*What to work on*:
Lines from the one containing "Given: Expand the Councils dropdown arrow" through the end of the data below are to be transcribed exactly; leave out all others.

*Data provided*:
▼▼▼

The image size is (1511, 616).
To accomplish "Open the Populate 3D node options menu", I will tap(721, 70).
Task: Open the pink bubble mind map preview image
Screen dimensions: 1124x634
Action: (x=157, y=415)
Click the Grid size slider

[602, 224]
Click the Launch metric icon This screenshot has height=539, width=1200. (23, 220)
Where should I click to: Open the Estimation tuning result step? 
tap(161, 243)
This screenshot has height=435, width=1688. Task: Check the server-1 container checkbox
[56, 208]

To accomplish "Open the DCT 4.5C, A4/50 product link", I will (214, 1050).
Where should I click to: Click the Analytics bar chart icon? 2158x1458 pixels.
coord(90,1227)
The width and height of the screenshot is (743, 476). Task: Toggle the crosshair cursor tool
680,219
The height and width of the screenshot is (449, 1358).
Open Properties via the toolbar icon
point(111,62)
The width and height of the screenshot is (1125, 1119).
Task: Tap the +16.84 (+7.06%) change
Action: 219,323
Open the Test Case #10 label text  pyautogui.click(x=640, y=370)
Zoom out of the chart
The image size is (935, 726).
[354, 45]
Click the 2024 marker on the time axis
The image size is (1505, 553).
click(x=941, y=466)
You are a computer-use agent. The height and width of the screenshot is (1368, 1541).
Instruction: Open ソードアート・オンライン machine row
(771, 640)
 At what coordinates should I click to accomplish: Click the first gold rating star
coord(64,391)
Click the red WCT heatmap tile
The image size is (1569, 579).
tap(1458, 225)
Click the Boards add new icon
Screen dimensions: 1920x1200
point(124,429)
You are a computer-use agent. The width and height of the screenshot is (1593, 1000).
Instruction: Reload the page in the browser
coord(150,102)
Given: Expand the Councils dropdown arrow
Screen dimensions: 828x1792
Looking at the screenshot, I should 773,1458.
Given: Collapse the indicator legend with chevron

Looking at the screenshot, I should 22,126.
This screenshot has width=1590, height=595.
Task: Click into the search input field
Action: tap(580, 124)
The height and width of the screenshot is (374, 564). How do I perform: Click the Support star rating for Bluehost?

▲▲▲

*Response for this exercise*:
Given: Expand the Councils dropdown arrow
Screen dimensions: 828x1792
Looking at the screenshot, I should 773,1458.
Given: Collapse the indicator legend with chevron

Looking at the screenshot, I should 22,126.
This screenshot has width=1590, height=595.
Task: Click into the search input field
Action: tap(580, 124)
The height and width of the screenshot is (374, 564). How do I perform: Click the Support star rating for Bluehost?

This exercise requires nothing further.